Phil Bates - The Jazz Couriers, Dick Morrissey Quartet, Sarah Vaughan (1931)

Né le 19 juin 1931 à Brixton, Londres, Philip Francis Bates est un contrebassiste de jazz anglais incontournable de la scène londonienne dont l'assise rythmique a marqué son époque. Il a commencé sa carrière en jouant régulièrement au 51 Club de Londres avec Harry Klein et Vic Ash tout au long de l'année 1956. Sa maîtrise technique et sa sonorité profonde l'ont naturellement amené à rejoindre les prestigieux Jazz Couriers, aux côtés de figures légendaires telles que Tubby Hayes et Ronnie Scott. Après la dissolution de ce groupe, Phil Bates a élargi ses horizons en partant en tournée avec la grande Sarah Vaughan, soutenant sa voix inimitable de ses lignes de basse élégantes, et a également joué avec le Lennie Metcalfe Band à bord du célèbre paquebot transatlantique RMS Mauretania.
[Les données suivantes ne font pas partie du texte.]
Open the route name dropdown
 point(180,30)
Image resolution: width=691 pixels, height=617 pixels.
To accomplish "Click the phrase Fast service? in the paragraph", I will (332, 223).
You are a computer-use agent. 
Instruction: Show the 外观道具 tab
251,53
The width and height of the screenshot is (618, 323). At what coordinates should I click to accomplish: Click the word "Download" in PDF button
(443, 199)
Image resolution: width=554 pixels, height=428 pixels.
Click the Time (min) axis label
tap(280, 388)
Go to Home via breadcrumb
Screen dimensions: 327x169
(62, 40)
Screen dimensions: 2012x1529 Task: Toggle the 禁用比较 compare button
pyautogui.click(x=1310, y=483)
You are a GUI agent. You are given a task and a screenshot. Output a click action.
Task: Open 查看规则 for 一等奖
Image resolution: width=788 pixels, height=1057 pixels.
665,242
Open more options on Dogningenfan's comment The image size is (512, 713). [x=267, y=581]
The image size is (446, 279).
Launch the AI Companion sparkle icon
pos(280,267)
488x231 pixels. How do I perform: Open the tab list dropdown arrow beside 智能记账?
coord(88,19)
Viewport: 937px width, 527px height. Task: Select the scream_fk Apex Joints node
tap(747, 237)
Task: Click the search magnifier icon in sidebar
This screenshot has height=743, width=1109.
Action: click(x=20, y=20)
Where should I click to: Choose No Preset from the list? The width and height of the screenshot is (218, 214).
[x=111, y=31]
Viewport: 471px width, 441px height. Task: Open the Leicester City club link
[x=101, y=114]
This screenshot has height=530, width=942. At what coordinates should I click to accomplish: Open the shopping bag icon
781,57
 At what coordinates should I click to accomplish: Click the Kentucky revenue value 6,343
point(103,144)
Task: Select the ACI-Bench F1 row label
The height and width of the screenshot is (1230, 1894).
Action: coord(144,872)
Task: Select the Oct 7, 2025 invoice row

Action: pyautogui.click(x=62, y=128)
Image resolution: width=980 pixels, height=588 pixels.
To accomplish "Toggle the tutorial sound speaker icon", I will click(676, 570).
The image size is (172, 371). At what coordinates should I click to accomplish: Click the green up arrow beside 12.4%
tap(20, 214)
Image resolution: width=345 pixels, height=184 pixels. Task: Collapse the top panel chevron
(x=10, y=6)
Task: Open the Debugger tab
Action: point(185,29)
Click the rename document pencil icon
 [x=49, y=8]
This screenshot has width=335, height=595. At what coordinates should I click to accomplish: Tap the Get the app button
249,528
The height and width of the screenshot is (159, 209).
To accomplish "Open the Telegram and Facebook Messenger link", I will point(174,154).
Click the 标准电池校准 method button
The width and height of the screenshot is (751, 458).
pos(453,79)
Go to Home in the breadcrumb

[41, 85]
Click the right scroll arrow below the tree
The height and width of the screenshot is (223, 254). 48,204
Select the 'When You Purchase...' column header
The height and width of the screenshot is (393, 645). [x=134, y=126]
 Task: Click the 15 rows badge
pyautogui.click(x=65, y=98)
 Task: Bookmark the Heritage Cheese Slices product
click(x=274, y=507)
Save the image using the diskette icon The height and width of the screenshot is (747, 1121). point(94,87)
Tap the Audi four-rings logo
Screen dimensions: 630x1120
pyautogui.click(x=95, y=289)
Au début des années 1960, son jeu solide et son sens harmonique précis lui ont permis de collaborer avec Johnny Dankworth et Ronnie Ross, avant d'intégrer le quartet de Dick Morrissey d'octobre 1962 à 1968. Durant cette période faste, il tenait également la contrebasse pour le Harry South Big Band et le Tony Kinsey Quintet. À partir de 1968, il s'est tourné vers un prolifique travail de sideman en studio, prêtant son instrument à de nombreux artistes américains en visite comme Sonny Stitt et Jimmy Witherspoon. À la fin des années 1970, il a passé cinq ans à sillonner l'Europe en tournée avec l'illustre violoniste Stéphane Grappelli. Dans les années 1980 et 1990, il a continué à transmettre son immense expérience en dirigeant son propre trio et en donnant des cours de contrebasse à une nouvelle génération de musiciens.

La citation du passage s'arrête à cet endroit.